São necessários R$ 242,5 bilhões para readequar toda a infraestrutura residencial de saneamento no Brasil, valor que deverá vir principalmente de famílias pobres ou de classe média baixa que são as mais afetadas pela falta de saneamento.
O estudo foi feito pelo Trata Brasil em parceria com a Ex Ante Consultoria Econômica, a Asfamas (Associação Brasileira dos Fabricantes de Materiais para Saneamento) e o CEBDS (Conselho Empresarial Brasileiro para o Desenvolvimento Sustentável).
O investimento de R$ 242 bilhões indica a necessidade de praticamente dobrar o esforço financeiro feito atualmente. De acordo com o trabalho, as famílias brasileiras gastaram, em valores atualizados, cerca de R$ 13 bilhões com reformas da infraestrutura de saneamento em 2018. Se as novas obras fossem feitas ao longo de dez anos, a despesa anual precisaria subir para R$ 24,3 bilhões.
Além de obras de adequação das moradias, entram nessa conta a instalação de caixas d’água e a ligação do escoamento de esgoto da residência à rede geral de coleta, etapas importantes para diminuir a poluição dos rios, diminuir a incidência de doenças e melhorar a qualidade de vida da população.
A análise considerou dados da Pnad (Pesquisa Nacional por Amostra de Domicílios) Continuada do ano de 2022, que indica aspectos da privação de saneamento. O estudo considerou cinco dimensões: privação de acesso à água, falta de canalização dentro da moradia, indisponibilidade de reservatório, insuficiência de banheiro e falta de conexão à rede de esgoto.
“Cerca de 75% do investimento necessário para a readequação da infraestrutura de saneamento do país está em moradias com renda de até R$ 5.724,00 mensais, ou seja, em famílias pobres ou da classe de renda média baixa. Esse fato levanta a questão das políticas necessárias para sustentar esse patamar de investimentos nesses segmentos da sociedade brasileira”, diz o estudo.
O trabalho ainda aponta a necessidade de investimento por região. A distribuição fica concentrada no Nordeste (26,9%), Norte (19,8%) e Sul (22,4%).

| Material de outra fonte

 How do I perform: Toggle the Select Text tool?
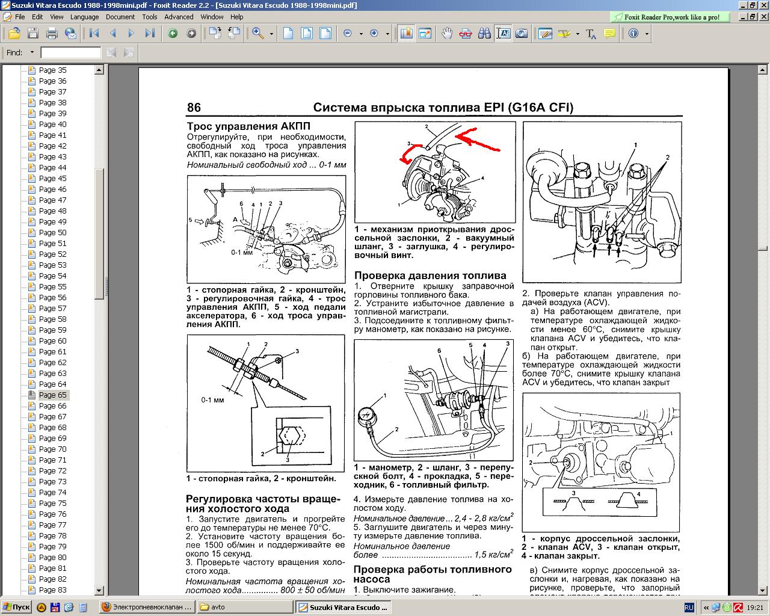(503, 34)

“Na região Norte, se a gente avaliar essas carências de infraestrutura residencial, teria que investir R$ 6.100 por habitante para resolver a questão, enquanto no Brasil esse investimento médio é de R$ 2.600 por habitante”, afirma Luana Pretto, presidente do Instituto Trata Brasil.

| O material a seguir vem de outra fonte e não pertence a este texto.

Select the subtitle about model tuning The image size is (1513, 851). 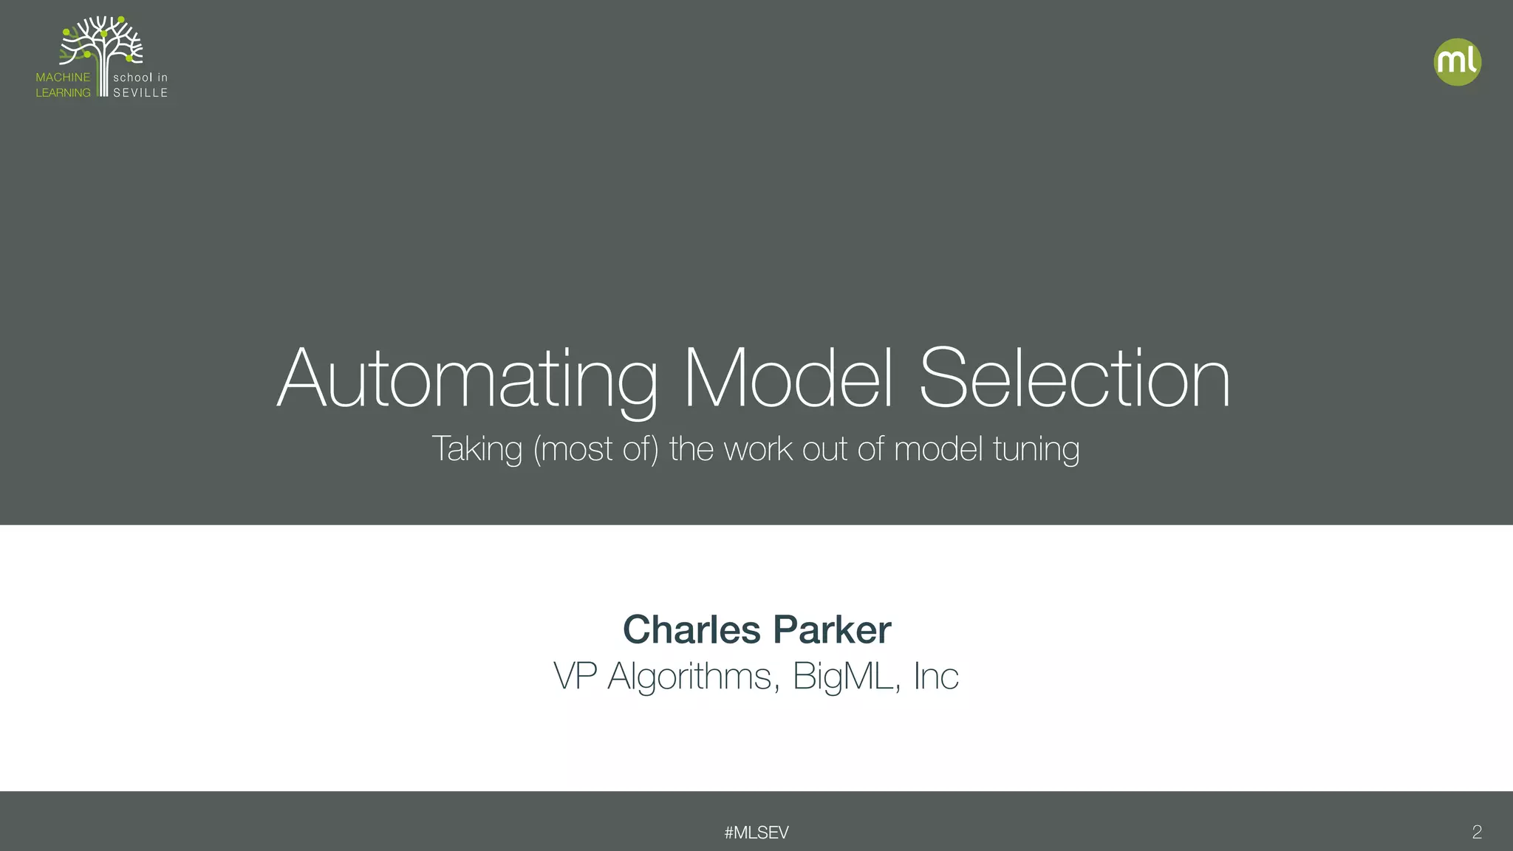pos(756,449)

Segundo ela, a concentração das despesas na população de baixa renda e nos moradores do Norte no país aponta para a necessidade de se pensar políticas de crédito e de subsídio para viabilizar essa demanda e acelerar o processo de universalização do saneamento.
“Hoje, com a renda dessas famílias, esse investimento necessário para esse ciclo completo de saneamento básico não cabe no orçamento, e a gente pode não chegar no objetivo final. Os rios só vão ser despoluídos, por exemplo, se houver ligação da casa na rede. A saúde só melhorará se houver essa ligação”, afirma Pretto.
O estudo divulgado nesta terça mostra que a universalização do saneamento passa não só pela necessidade de investimentos por concessionárias e órgãos públicos.
Atualmente, há cerca de 32 milhões de pessoas sem acesso a água potável e mais de 90 milhões sem coleta de esgoto, realidade que o Instituto Trata Brasil considera como “precária”.
Para atingir a meta de atender 99% da população com abastecimento de água e 90% com esgotamento sanitário até 2033, o governo deveria desembolsar R$ 46,3 bilhões e, assim, alcançar os R$ 509 bilhões que ainda faltam ser investidos. Isso é mais que o dobro da média de R$ 20,9 bilhões destinada anualmente a esse serviço no período de 2018 a 2022.
“O saneamento olha tanto para a infraestrutura extramuros aquilo que precisa ser feito pelo poder público para que as pessoas tenham acesso à água tratada e coleta de tratamento de esgoto quanto para a parte intramuros. Nada adianta, por exemplo, a água chegar até o hidrômetro do cidadão e ele não ter condições de fazer a ligação da rede de água para dentro da casa”, afirma Pretto.